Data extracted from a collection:
______________________________

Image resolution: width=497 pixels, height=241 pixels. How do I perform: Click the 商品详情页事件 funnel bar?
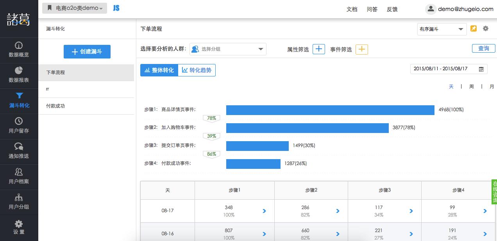[x=330, y=110]
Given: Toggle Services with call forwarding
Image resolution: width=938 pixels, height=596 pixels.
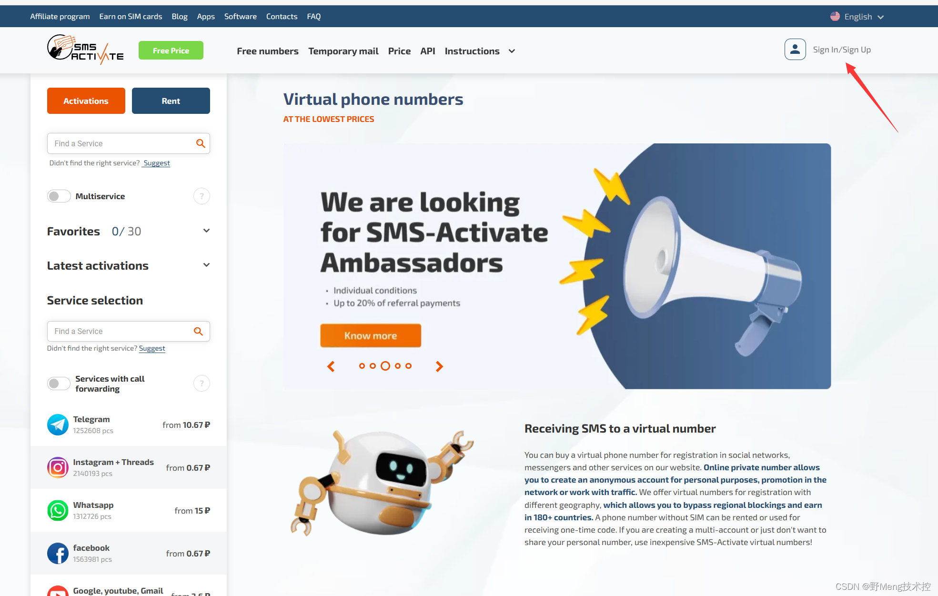Looking at the screenshot, I should pyautogui.click(x=59, y=384).
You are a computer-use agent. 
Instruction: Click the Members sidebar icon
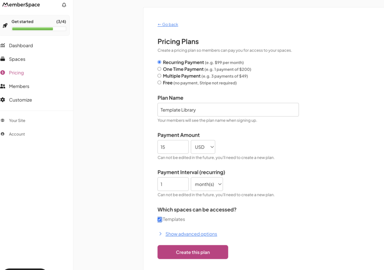(x=4, y=86)
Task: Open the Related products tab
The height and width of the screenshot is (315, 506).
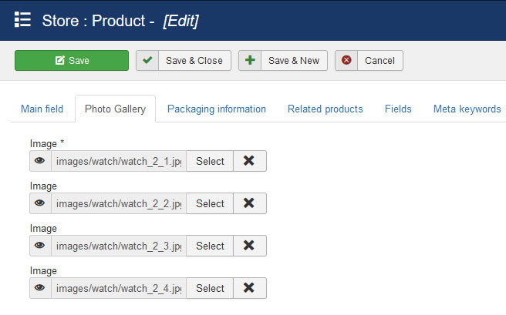Action: (326, 109)
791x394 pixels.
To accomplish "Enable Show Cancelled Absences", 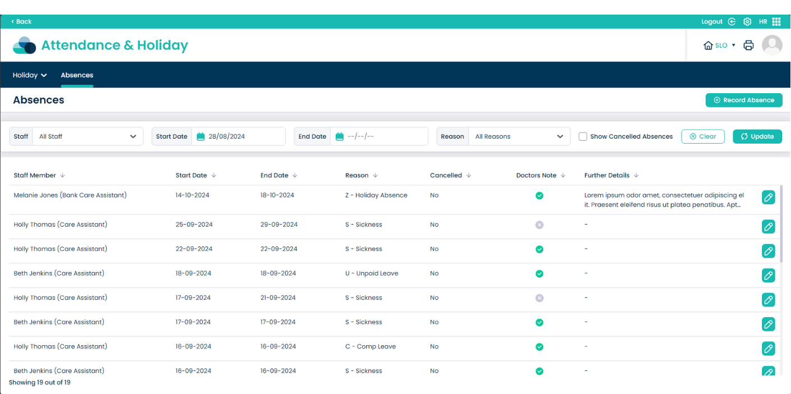I will coord(583,136).
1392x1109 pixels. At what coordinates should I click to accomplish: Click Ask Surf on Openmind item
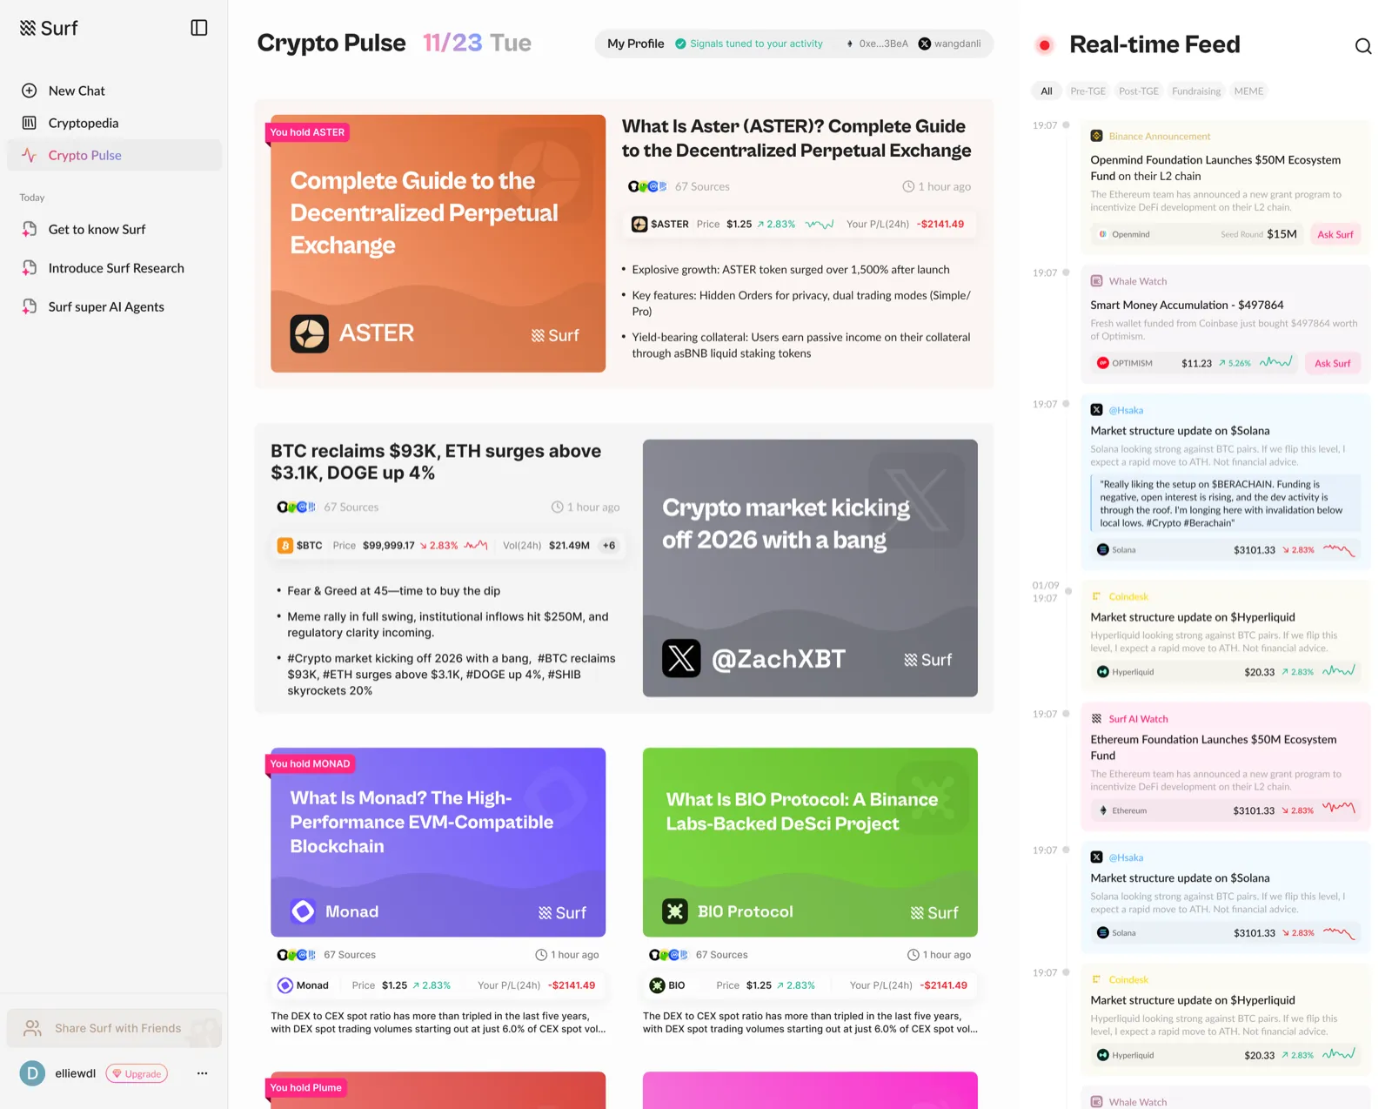1335,234
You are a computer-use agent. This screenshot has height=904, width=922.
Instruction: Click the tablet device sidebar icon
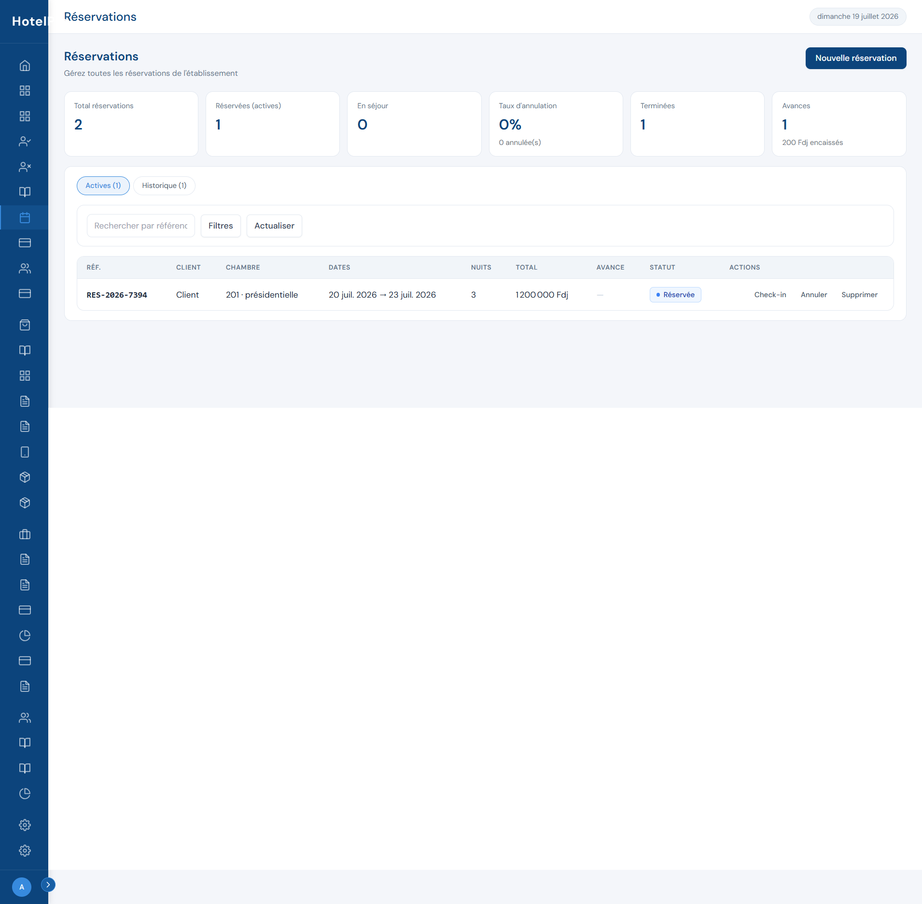25,452
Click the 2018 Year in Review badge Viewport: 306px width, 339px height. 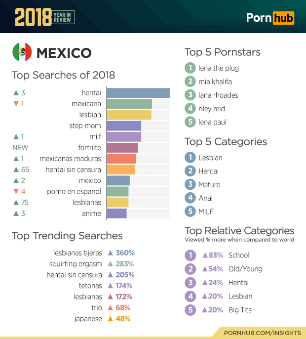point(44,18)
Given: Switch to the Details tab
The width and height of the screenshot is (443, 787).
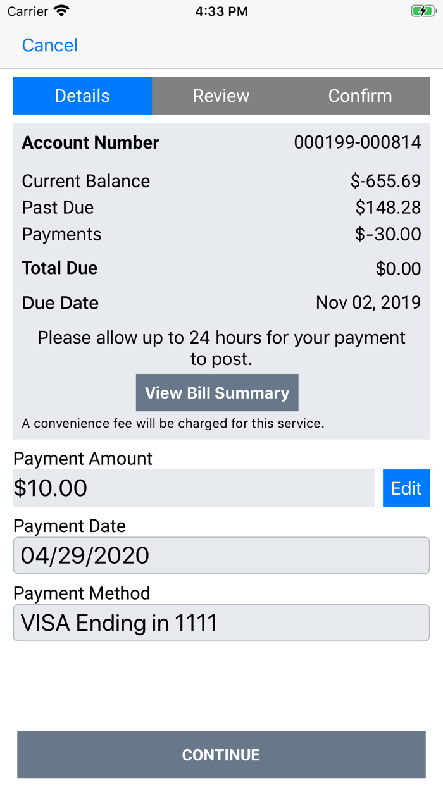Looking at the screenshot, I should (82, 96).
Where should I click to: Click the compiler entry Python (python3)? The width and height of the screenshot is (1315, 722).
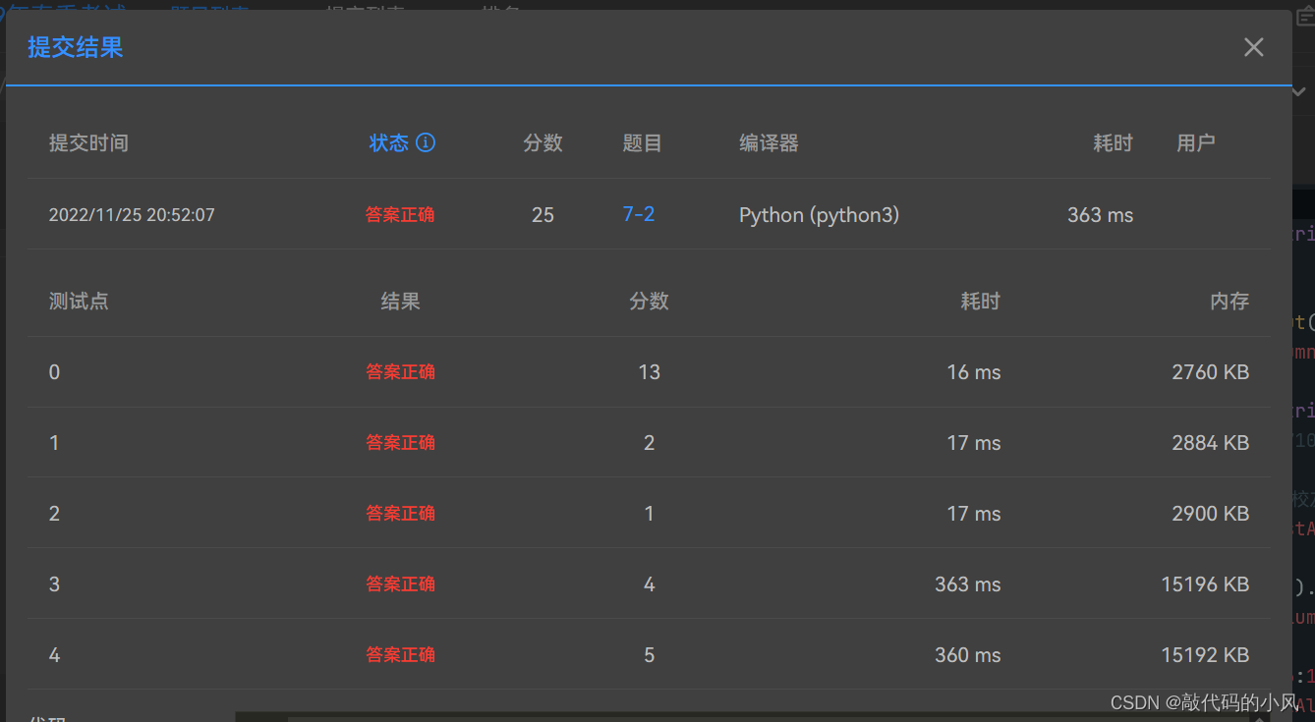[819, 214]
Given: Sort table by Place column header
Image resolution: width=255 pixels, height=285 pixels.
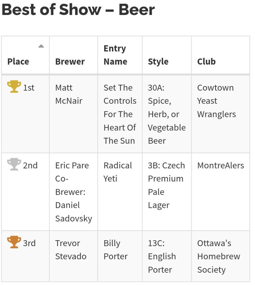Looking at the screenshot, I should pos(18,62).
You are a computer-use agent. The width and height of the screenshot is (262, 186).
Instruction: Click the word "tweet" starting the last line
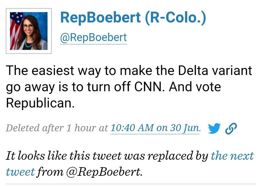(20, 172)
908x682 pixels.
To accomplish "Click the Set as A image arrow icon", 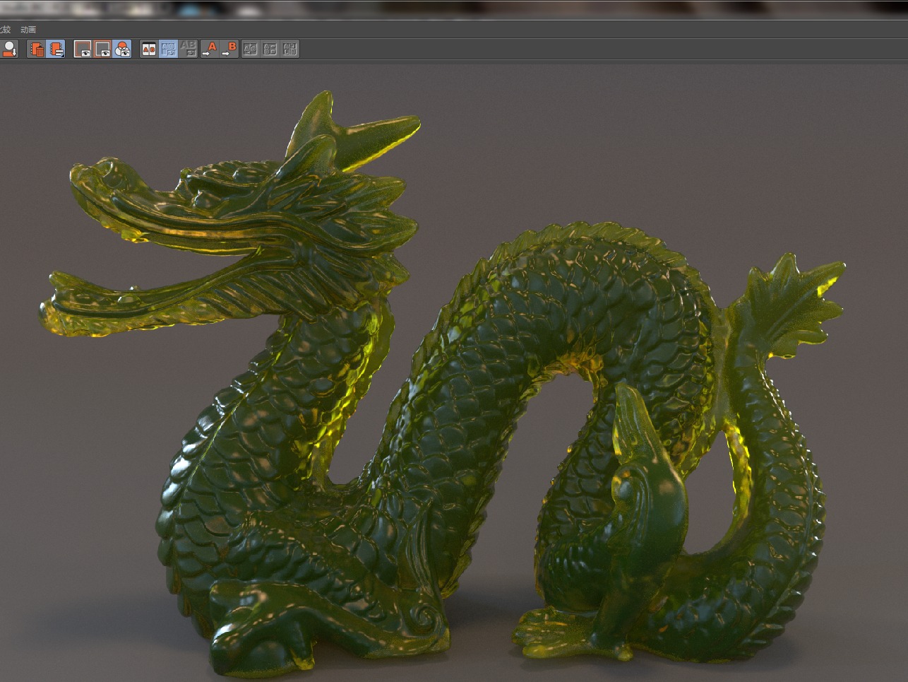I will (x=208, y=49).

______________________________

** PROBLEM TO SOLVE **
Among the lines above, which hold the word "computer"? Report each one.

** RESULT OF THE EXERCISE **
You are a computer-use agent. 
You are a computer-use agent. This screenshot has height=904, width=922.
You are a computer-use agent. The width and height of the screenshot is (262, 186).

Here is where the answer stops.